Defendant walks out of his Guantanamo war crimes trial
An agitated Salim Ahmed Hamdan abruptly walked out of his war crimes trial Wednesday while the military jury watched a video in which the defendant was shown trussed, hooded and being badgered by armed and masked U.S. captors.
Hamdan returned after about an hour and watched the rest of the nearly two-hour black-and-white video filmed in a crude cell in an Afghan village. The only illumination was a flashlight into his face.
“I want to apologize for what I have done, for my behavior,” the former driver for Osama bin Laden told the judge, Navy Capt. Keith J. Allred, referring to his exit from the courtroom.
Hamdan suggested it was because of tension with his longest-serving lawyer, former Navy Lt. Cmdr. Charles Swift.
But it was obvious that he was uncomfortable watching the video of his first interrogation, in which U.S. soldiers in balaclavas accused him of lying about everything from his employment to his daughter’s name.
The developments in the Guantanamo courtroom provided a window onto the life of a captive in the chaotic aftermath of the October 2001 U.S.-led invasion of Afghanistan, when aerial bombardments targeted Al Qaeda strongholds.
Hamdan’s Nov. 24, 2001, capture at a roadblock in the southern Afghan village of Takhteh Pol has been portrayed by the Pentagon as an interception on the battlefield.
But the video, shown in two parts, made clear that it was local Afghan fighters who seized Hamdan as he returned from driving his family to safety across the border in Pakistan.
The six senior U.S. officers serving as jurors in the first war crimes trial here watched with rapt attention as an unseen interrogator asked Hamdan about two SA-7 surface-to-air missiles found in the car he said he had borrowed for the trip out of Kandahar.
Hamdan acknowledged that the missiles were in the Toyota but said they belonged to the friend who had lent him the vehicle, as did a weapons license and other documents found inside.
Asked why he fled the Afghans who had already had one deadly engagement at the roadblock that day, Hamdan replied: “I was scared. A person gets scared.”
When he was accused of lying about a postcard found in the car, which he told the interrogator had been written by his wife, Saboura, but signed “Fatima,” the name of his 21-month-old daughter, Hamdan lamented: “It’s all finished for me. Why should I lie?”
The video depicted Hamdan wincing in pain after being deposited on his knees on the floor of a windowless room. A spotlight was trained on his clavicle from behind the camera, and a masked U.S. soldier with an assault rifle stood behind him.
At least one other soldier stood outside the camera’s view, and an American voice in the background suggested a third presence. The interrogator spoke Arabic haltingly and with an English inflection.
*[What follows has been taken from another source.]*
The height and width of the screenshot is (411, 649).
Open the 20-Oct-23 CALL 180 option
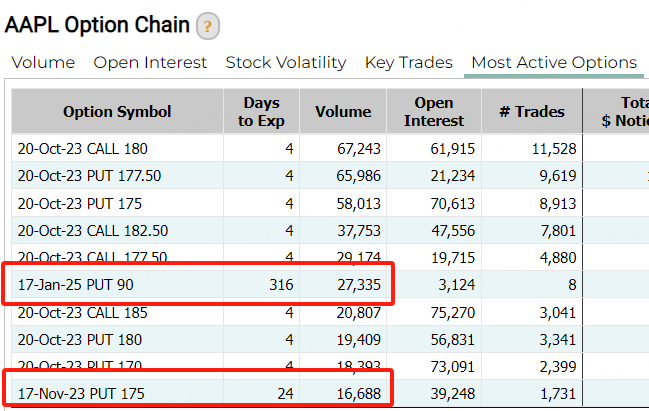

Hamdan asked permission to move his legs, which were swaddled. His feet were chained and his hands bound with plastic “flexicuffs,” like notched garbage-bag ties. His hood was removed only for questioning.
He rubbed his ankles and moaned quietly after the restraints were removed.
Earlier in the day, the prosecution wrapped up testimony by its star witness, former FBI Al Qaeda expert Ali Soufan.
Soufan cast Hamdan as a trusted servant to Bin Laden but someone indifferent to the inner workings and ideology of the terrorist organization.
“Sometimes he used to get bored with these statements, hearing them again and again,” Soufan said of Hamdan’s reaction to Bin Laden’s speeches and appeals for Al Qaeda backers to offer themselves for suicide missions.
Under questioning by Justice Department attorney John Murphy, Soufan said that still images from two videos of Hamdan escorting and guarding Bin Laden showed that the Al Qaeda leader trusted his driver with his life.
Murphy was warned by Allred against leading his witness after asking Soufan whether the assignments Bin Laden gave Hamdan demonstrated that he held “the keys to the Al Qaeda terror operations.”
The prosecution had promised on the first day of the trial to show that Hamdan was one of the few in Bin Laden’s entourage to learn the intended fourth target of the Sept. 11 suicide hijackers.
But Soufan testified that Hamdan overheard a discussion by Al Qaeda leaders while driving them some time after the attacks. Hamdan told Soufan in an interrogation here in 2002 that he’d heard mention of “the dome” -- apparently meaning the U.S. Capitol -- but didn’t know to what it referred.
Soufan also gave detailed interpretations of pink code cards found in the vehicle Hamdan had driven. The three cards contained lists of numbers corresponding to words Al Qaeda members could use in radio communications to inform others while masking the message to eavesdroppers.
The numbers referred to actions (121 for bombing, for example), objects (112 for surface-to-air missiles) and people (1 for Taliban leader Mullah Mohammed Omar, 4 for Bin Laden and 10 for self-proclaimed Sept. 11 mastermind Khalid Shaikh Mohammed).
Defense lawyer Harry H. Schneider Jr. attempted to show that Hamdan had no more than a peripheral role in the operation by asking Soufan where the driver stood in the coded hierarchy.
Soufan responded that there was no reference to Hamdan in the cards.